Methods: A health-system, consisting of primarily large general community hospitals across 20 U.S. states, evaluated 156 of their hospitals and hospital-based EDs. These hospitals and hospital-based EDs were divided into regions based on geographic area for assessment. Inpatient and ED susceptibilities were then compared and classified based on susceptibility differences (Minimal 0-4, Moderate 5-10, Considerable > 10). One year of susceptibility data for E. coli, P. aeruginosa and S. pneumoniae was evaluated for antibiotic sensitivity.

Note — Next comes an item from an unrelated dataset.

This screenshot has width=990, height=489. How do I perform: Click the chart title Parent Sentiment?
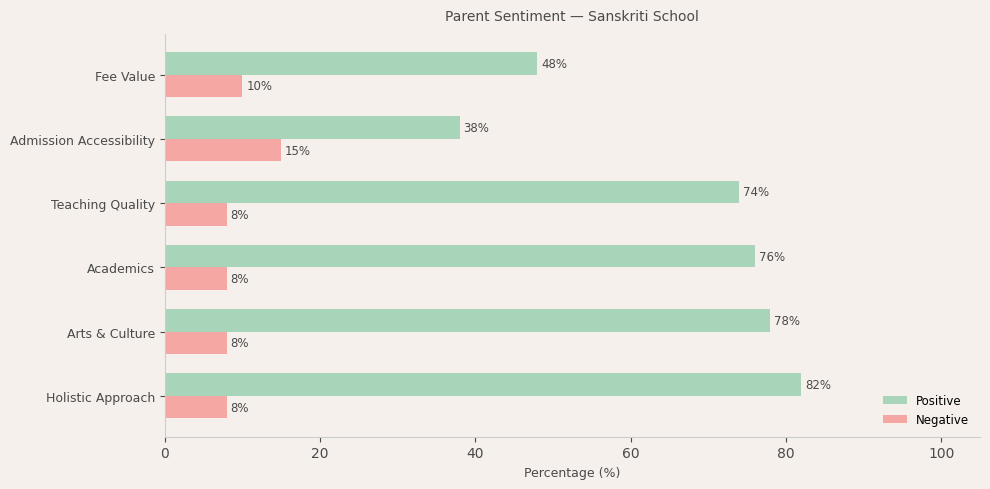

Results: A total of 171,556 non-duplicative isolates were evaluated including 139,562 E. coli urine isolates (Inpatient 41,612, ED 97,950), 28,685 P. aeruginosa (Inpatient 19,983, ED 8,702) and 3,309 S. pneumoniae (Inpatient 1,565, ED 1,474). The ED was expected to have less resistance than inpatients as ED patients primarily come from a community setting. For E. coli urinary isolates, minimal differences were found for sulfamethoxazole/trimethoprim, and moderate differences were seen in cefazolin and ceftriaxone for the California/Nevada and Texas San Antonio regions. Moderate or considerable differences were seen in nearly all regions for ciprofloxacin. Considerable differences in S. pneuomoniae susceptibilities were seen between the inpatient and ED for azithromycin and penicillin G, while one region also had a considerable difference for levofloxacin. P. aeruginosa had one region with a considerable difference, with the Colorado + Central Kansas regions showing less resistance inpatient than the ED.
Conclusion: Differences in inpatient versus ED bacterial sensitives warrant justification for specific regions to monitor and develop inpatient and ED-specific antibiograms.